Risk of Secondary Cancer From Prostate Cancer Radiation Treatment Rare

By News Release

 

Stanford Medicine researchers have found that receiving radiation for prostate cancer increases the risk of other cancers very slightly, allowing providers to better inform patients weighing treatment options.

This study quantifies the risks associated with radiation therapy and shows that the risks aren’t equal between radiation and surgery. The findings can help providers better inform their patients about the relative risks of treatment options, while addressing any concerns about radiation exposure.

In a study of about 145,000 men with prostate cancer, the team found that the rate of developing a later cancer is 0.5% higher for those who received radiation treatment than for those who did not. Among men who received radiation, 3% developed another cancer, while among those who were treated without radiation, 2.5% developed another cancer.

The study was published July 28 in the journal JAMA Network Open Oncology. It is one of the largest studies exploring the risk of later cancers — known as second primary cancers — after prostate radiation. The findings, according to the study, are specific to prostate cancer and should not be used to guide treatment decisions for other cancers.

“We’ve known for a long time that radiation can cause cancer,” said the study’s senior author, Arden Morris, MD, a professor of surgery. “But for prostate cancer, the difference is shown to be relatively small. Because there is risk every year of developing cancer and it increases as patients age, radiation becomes more important as a treatment option for older men who are less worried about long-term effects.”

Using de-identified data from the Veterans Health Administration, the researchers were able to retrospectively follow prostate cancer patients for up to 20 years after their radiation treatments.
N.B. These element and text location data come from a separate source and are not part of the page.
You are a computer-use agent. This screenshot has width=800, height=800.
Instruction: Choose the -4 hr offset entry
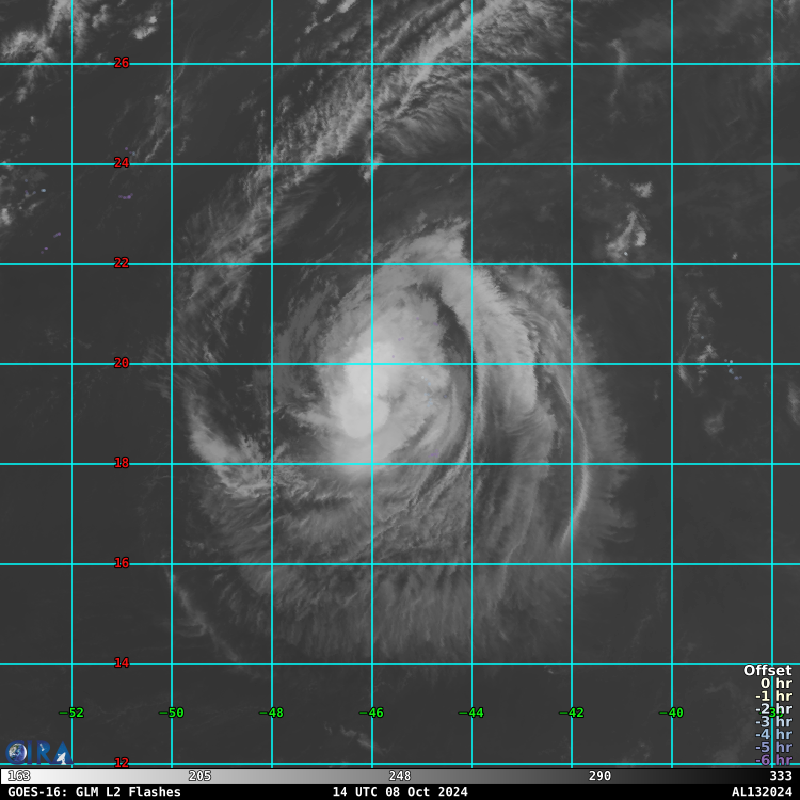click(773, 735)
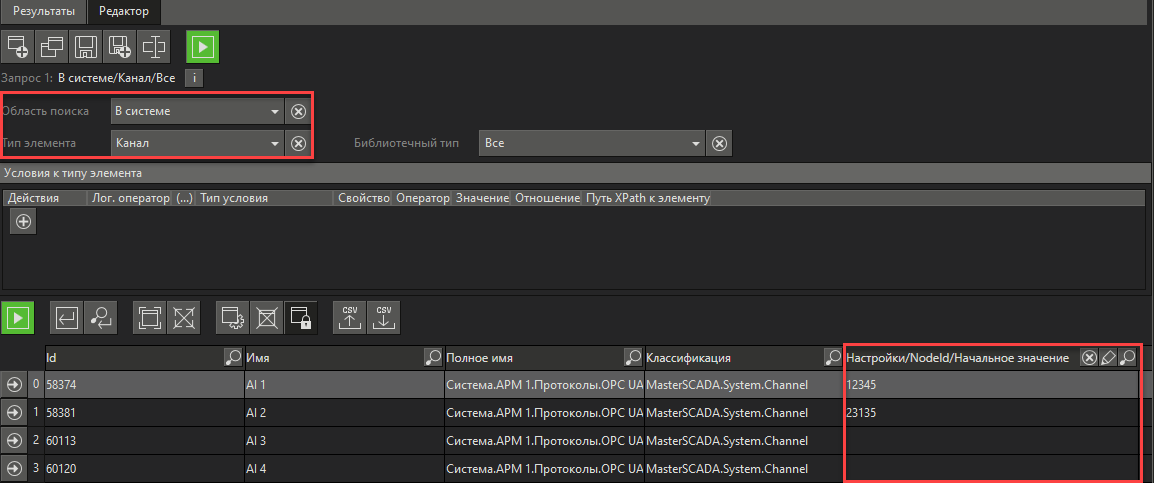The image size is (1154, 483).
Task: Search in the 'Имя' column
Action: pyautogui.click(x=432, y=357)

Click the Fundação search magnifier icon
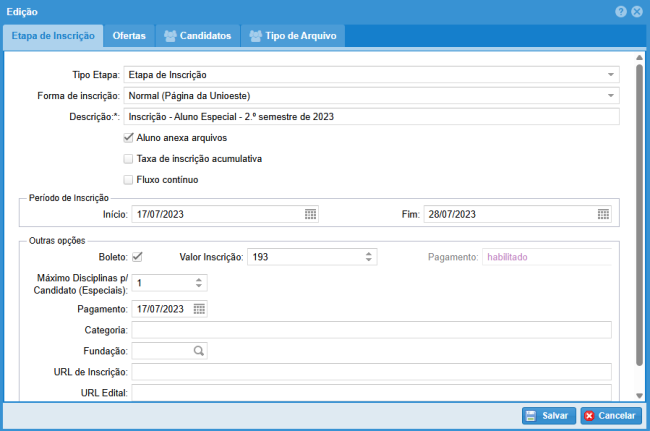point(199,351)
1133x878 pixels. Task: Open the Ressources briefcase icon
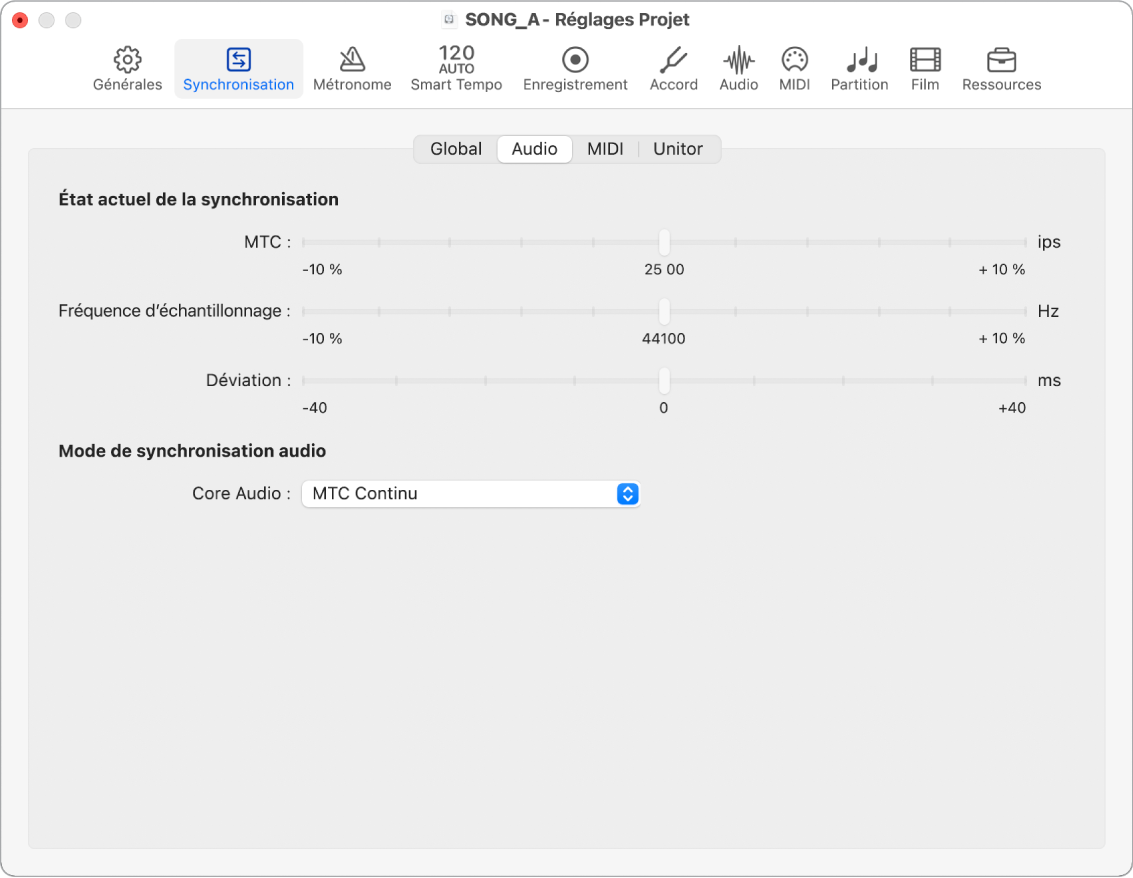tap(1001, 61)
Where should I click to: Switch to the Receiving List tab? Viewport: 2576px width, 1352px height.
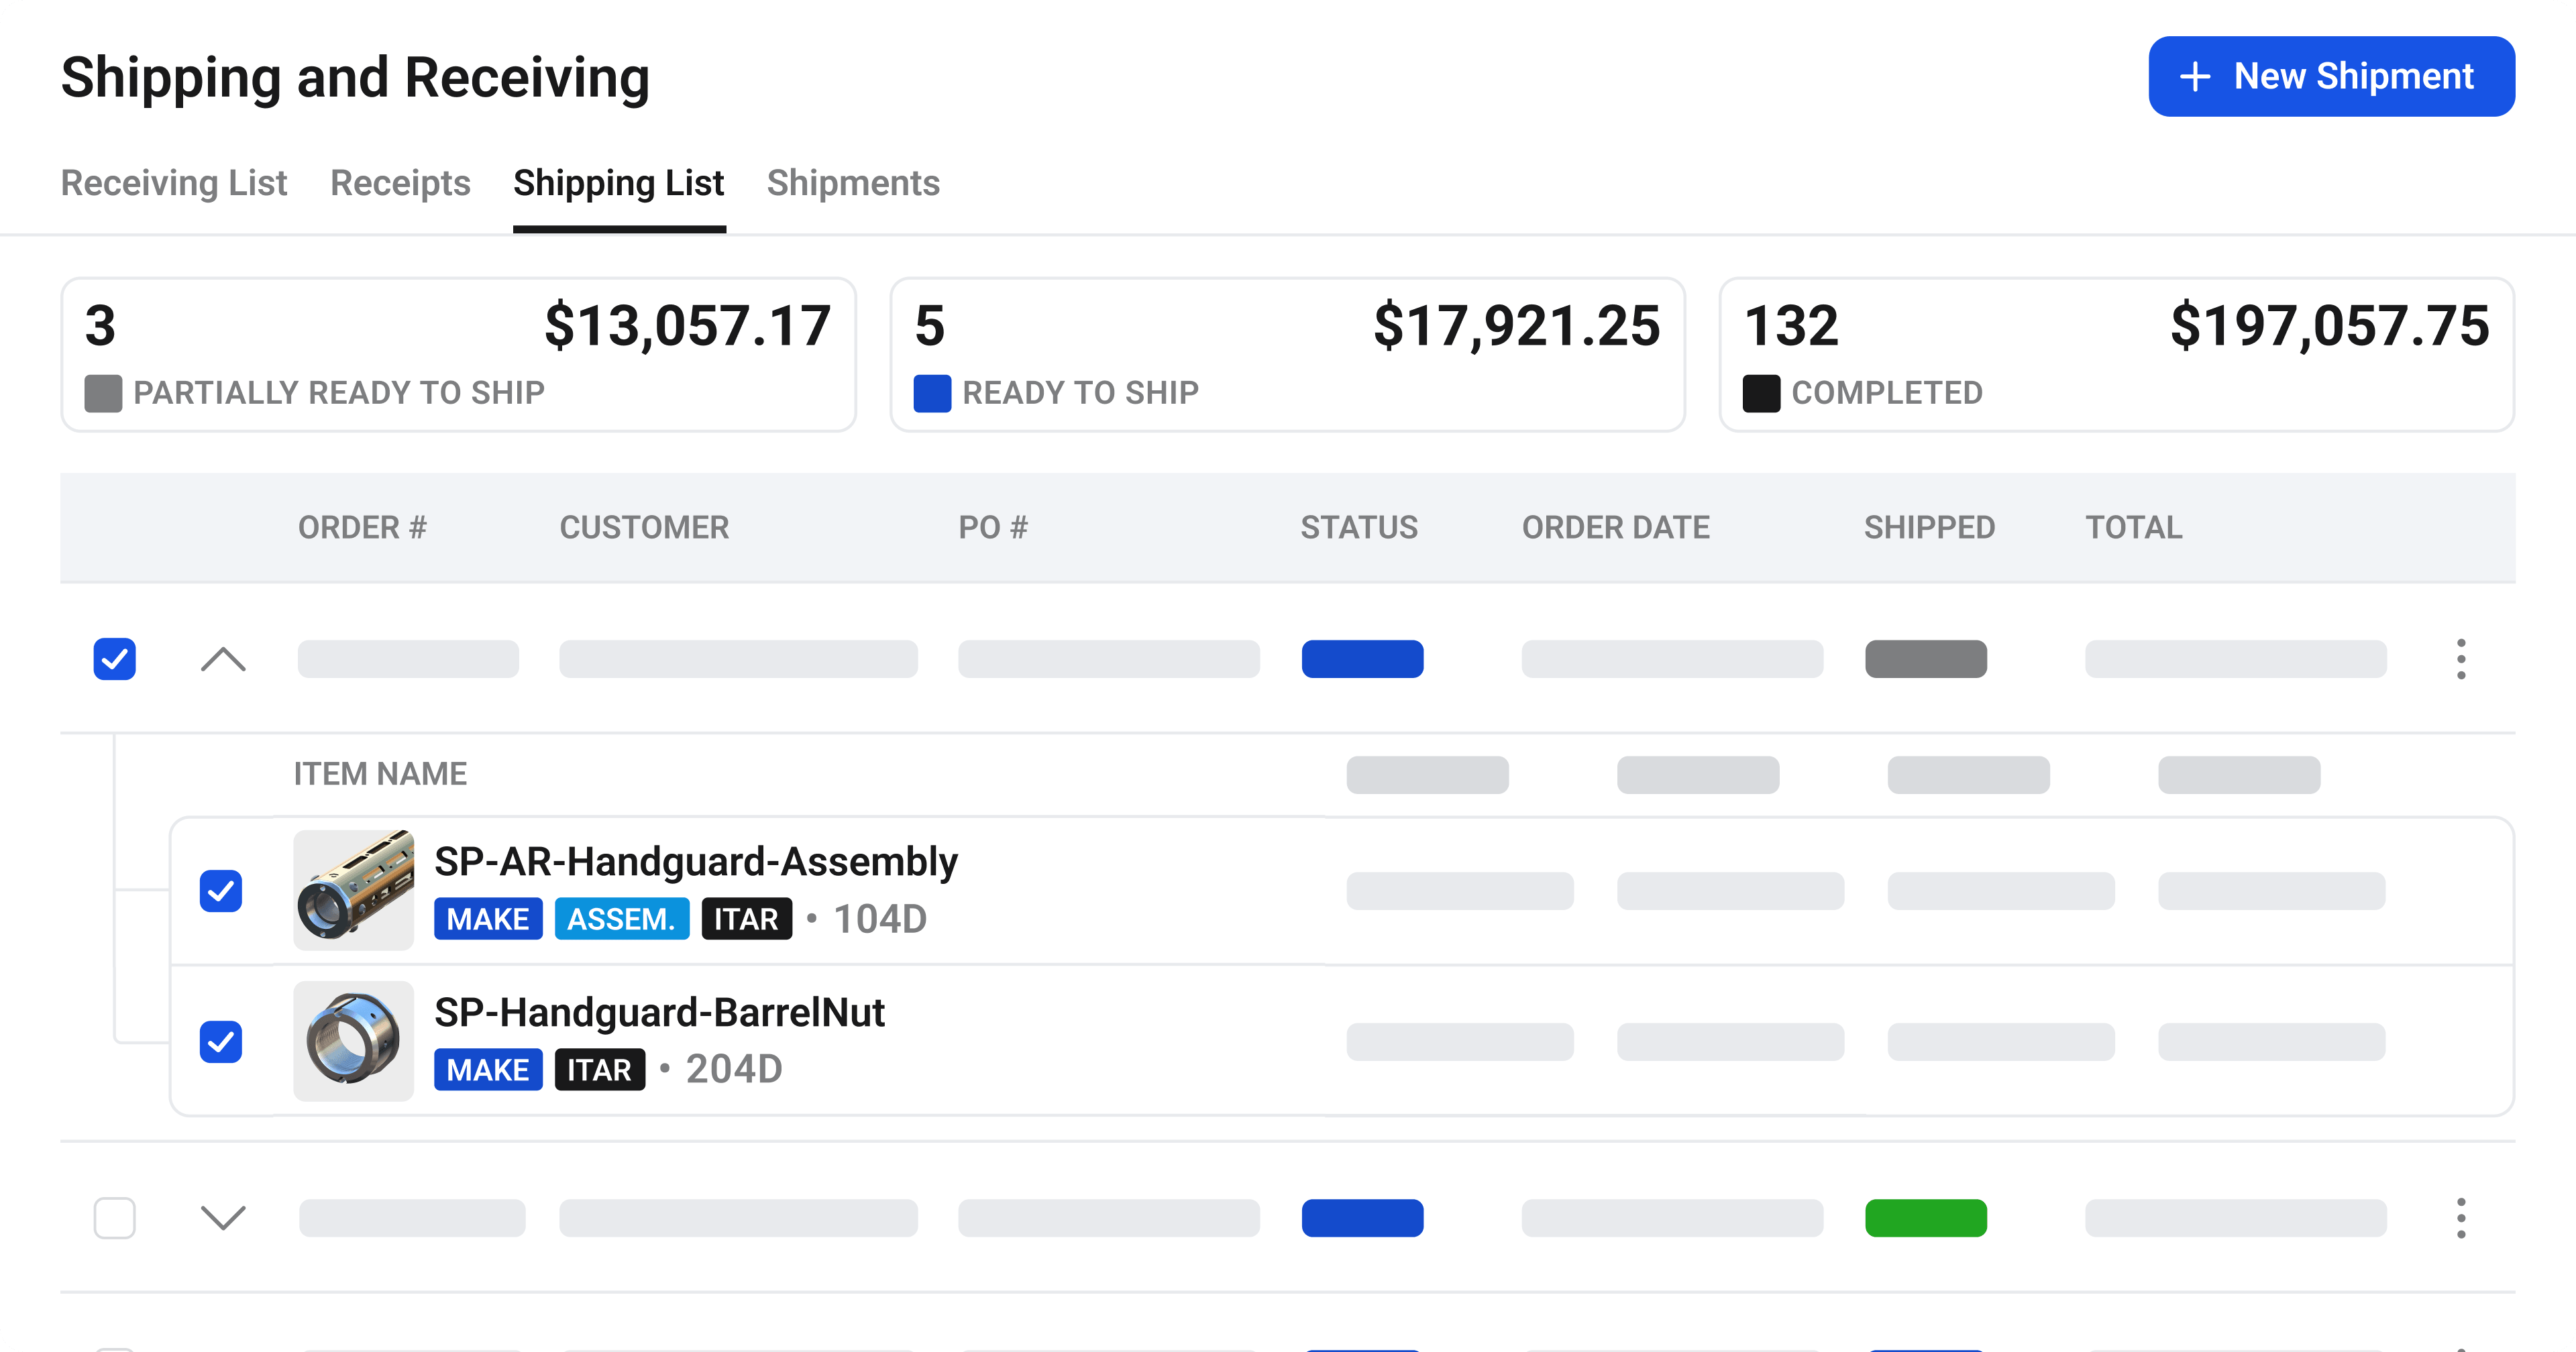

In a span of five years post-radiation, only 1 in 333 patients developed second primary cancer, according to the study. Fifteen to 20 years after treatment, that number rose to 40. Morris noted that it’s important to consider the patient’s age when deciding if radiation is the best treatment.

Generally, the earlier one receives radiation in their life, the more years they have left to live. But with every passing year, a person’s risk for second primary cancer increases, as deleterious DNA mutations accumulate. Most patients who develop second primary cancer do so six or more years after their initial diagnosis.

“If you’re in your 80s and you have a handful of years left to live, developing a second primary cancer 15 to 20 years later isn’t as much of a concern,” Morris said. “Compared to 40-year-olds with decades left to live, someone in their 80s might be more likely to pursue radiation.”

The researchers also explored assumptions about common types of second primary cancer. Previously, because of its proximity to the prostate, cancer of the rectum was thought to be the most common second primary cancer of prostate cancer. But the most common cancers to occur post-radiation, the researchers found, were bladder cancer, followed by leukemia, lymphoma and rectal cancer, among others.

Personalized care

Doctors and patients consider a variety of factors when deciding the type of treatment a patient will receive that will least interfere with patient’s quality of life, including how the treatment will impact urination, sexual function, age and other aspects of health.

Morris said the study shows that patients should not feel dissuaded from choosing radiation for fear of causing more cancer. She also suggested that prostate cancer patients talk to a surgeon and radiation oncologist as they weigh both options.

The study gives providers clearer information about the risks of radiation so they can better counsel patients, said Morris. “Although radiation patients technically have a higher risk of a second malignancy, the absolute risk is actually quite low,” she said. “I'm hoping that this helps dispel the myth that radiation is likely to cause cancer.”

Stanford’s Department of Radiation Oncology, Department of Surgery, Department of Urology, the Stanford Surgery Policy Improvement Research and Education Center and the VA Palo Alto Health Care System supported the work. This work was funded by a Palo Alto VAMC Ci2i Supplement Grant (AMM).